The damage, including the melting of the Greenland ice shield, which alone could raise global sea levels by an average of 23 feet, will be irreversible (at least on a historical — that is, human — timescale). Faced with this relatively straightforward reality, as TomDispatch regular Michael Klare, the author of The Race for What’s Left, reports today, oil companies are using remarkable ingenuity and spending billions of dollars to reach ever deeper, ever more difficult to extract, and ever more environmentally treacherous deposits of fossil fuels. No less strikingly, the Obama administration has been working energetically to pave the way for them to do so — to, that is, make real headway in removing those deposits four times larger than will be even faintly comfortable for our future. Not only is it doing so in a thoroughly drill-baby-drill spirit of cooperation with the globe’s largest and most avaricious energy outfits, but it’s bragging about it, too.
In my childhood, I remember ads that fascinated me. I’m not sure what they were selling or promoting, but they showed scenes of multiple error, including, if I remember rightly, five-legged cows floating through clouds. They were always tagged with some question like: What’s wrong with this picture? Today, as in those ads, Klare offers us a picture filled with the energy exploitation and global-warming equivalent of those five-legged cows in the clouds and asks the same question. Tom
Oil Is Back!
A Global Warming President Presides Over a Drill-Baby-Drill America
By Michael T. KlareConsidering all the talk about global warming, peak oil, carbon divestment, and renewable energy, you’d think that oil consumption in the United States would be on a downward path. By now, we should certainly be witnessing real progress toward a post-petroleum economy. As it happens, the opposite is occurring. U.S. oil consumption is on an upward trajectory, climbing by 400,000 barrels per day in 2013 alone — and, if current trends persist, it should rise again both this year and next.

**WHAT THIS TASK INVOLVES:** Reproduce the entire passage above on oil consumption and global warming word for word.

**DATA:**
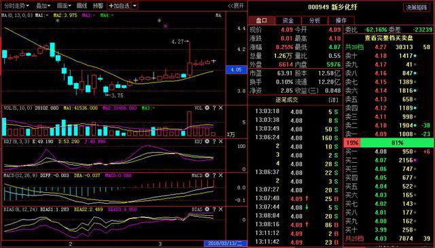
Task: Toggle the 展开 expand panel control
Action: click(236, 5)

**COMPLETE OUTPUT:**
The damage, including the melting of the Greenland ice shield, which alone could raise global sea levels by an average of 23 feet, will be irreversible (at least on a historical — that is, human — timescale). Faced with this relatively straightforward reality, as TomDispatch regular Michael Klare, the author of The Race for What’s Left, reports today, oil companies are using remarkable ingenuity and spending billions of dollars to reach ever deeper, ever more difficult to extract, and ever more environmentally treacherous deposits of fossil fuels. No less strikingly, the Obama administration has been working energetically to pave the way for them to do so — to, that is, make real headway in removing those deposits four times larger than will be even faintly comfortable for our future. Not only is it doing so in a thoroughly drill-baby-drill spirit of cooperation with the globe’s largest and most avaricious energy outfits, but it’s bragging about it, too.
In my childhood, I remember ads that fascinated me. I’m not sure what they were selling or promoting, but they showed scenes of multiple error, including, if I remember rightly, five-legged cows floating through clouds. They were always tagged with some question like: What’s wrong with this picture? Today, as in those ads, Klare offers us a picture filled with the energy exploitation and global-warming equivalent of those five-legged cows in the clouds and asks the same question. Tom
Oil Is Back!
A Global Warming President Presides Over a Drill-Baby-Drill America
By Michael T. KlareConsidering all the talk about global warming, peak oil, carbon divestment, and renewable energy, you’d think that oil consumption in the United States would be on a downward path. By now, we should certainly be witnessing real progress toward a post-petroleum economy. As it happens, the opposite is occurring. U.S. oil consumption is on an upward trajectory, climbing by 400,000 barrels per day in 2013 alone — and, if current trends persist, it should rise again both this year and next.